Except that if he had been in HK and had not visited Sai Wan the howls of outrage would have been deafening. It was the right thing to do; it's what we expect our PMs to do; he met our expectations; that's newsworthy ... sadly.
 
E.R. Campbell said:
Except that if he had been in HK and had not visited Sai Wan the howls of outrage would have been deafening. It was the right thing to do; it's what we expect our PMs to do; he met our expectations; that's newsworthy ... sadly.

Exactly. 

The media needed a story.  His "followers" and his "haters" on all sides are making/willing to make a big deal out of any event.  No matter what he had done in HK, someone would have made some sort of waves in the media.
 
milnews.ca said:
While he may have been a hero to the Chinese and Republicans in the Spanish Civil War in the 1930's, he likely drew a lot of fire in this part of the world as an out-in-the-open Communist in those days.
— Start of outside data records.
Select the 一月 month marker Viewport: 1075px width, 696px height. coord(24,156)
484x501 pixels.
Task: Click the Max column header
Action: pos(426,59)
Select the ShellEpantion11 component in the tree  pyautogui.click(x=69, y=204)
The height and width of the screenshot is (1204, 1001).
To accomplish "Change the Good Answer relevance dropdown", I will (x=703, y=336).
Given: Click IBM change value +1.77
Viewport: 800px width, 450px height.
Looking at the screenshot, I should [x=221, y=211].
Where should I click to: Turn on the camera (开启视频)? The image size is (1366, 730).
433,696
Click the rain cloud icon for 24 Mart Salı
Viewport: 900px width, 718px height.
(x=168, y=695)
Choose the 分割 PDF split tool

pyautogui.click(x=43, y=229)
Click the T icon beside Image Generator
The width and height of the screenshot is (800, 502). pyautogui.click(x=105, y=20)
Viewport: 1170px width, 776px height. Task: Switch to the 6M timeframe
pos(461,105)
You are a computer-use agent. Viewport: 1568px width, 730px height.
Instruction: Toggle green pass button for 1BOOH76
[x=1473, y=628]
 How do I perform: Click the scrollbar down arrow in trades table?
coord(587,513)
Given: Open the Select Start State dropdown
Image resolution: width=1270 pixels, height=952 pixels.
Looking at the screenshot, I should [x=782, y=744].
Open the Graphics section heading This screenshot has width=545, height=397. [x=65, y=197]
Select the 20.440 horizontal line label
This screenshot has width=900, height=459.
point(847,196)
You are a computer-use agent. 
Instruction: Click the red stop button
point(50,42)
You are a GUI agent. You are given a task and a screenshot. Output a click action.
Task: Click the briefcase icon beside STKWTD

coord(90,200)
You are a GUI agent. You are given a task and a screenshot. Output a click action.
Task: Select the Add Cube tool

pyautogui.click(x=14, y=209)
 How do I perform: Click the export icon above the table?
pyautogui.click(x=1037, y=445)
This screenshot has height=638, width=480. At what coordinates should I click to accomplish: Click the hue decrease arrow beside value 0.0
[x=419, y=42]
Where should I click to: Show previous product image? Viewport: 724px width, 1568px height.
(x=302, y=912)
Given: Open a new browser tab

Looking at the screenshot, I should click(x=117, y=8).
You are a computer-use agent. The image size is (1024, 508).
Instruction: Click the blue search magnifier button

That would be the reason...though he was a very good doctor for his time, devising novel ways of treating TB and was big in bringing the blood transfusion into it's being...the important parts of medical history people like to ignore.

MM 
 
I watched the movie "Bethune" and thought it was actually rather good. It helps to keep the context of the time in mind though. The later half of the 1930s was something of a heyday for socialists.
 
I saw that movie when it was made too, IIRC I felt that Donald Sutherland did a good job of making Bethune to be what the Chinese believe him to be, a hero, for his actions as a Dr.  To be fair to him and the MacPaps who fought in Spain, they were different times indeed and not without some validity on behalf of those who were fighting Fascism in it's various forms.

However heroic (or not) Bethune might have been in reality, he was only human after all and we all have our flaws in the cold light of day and hindsight which is always 20/20.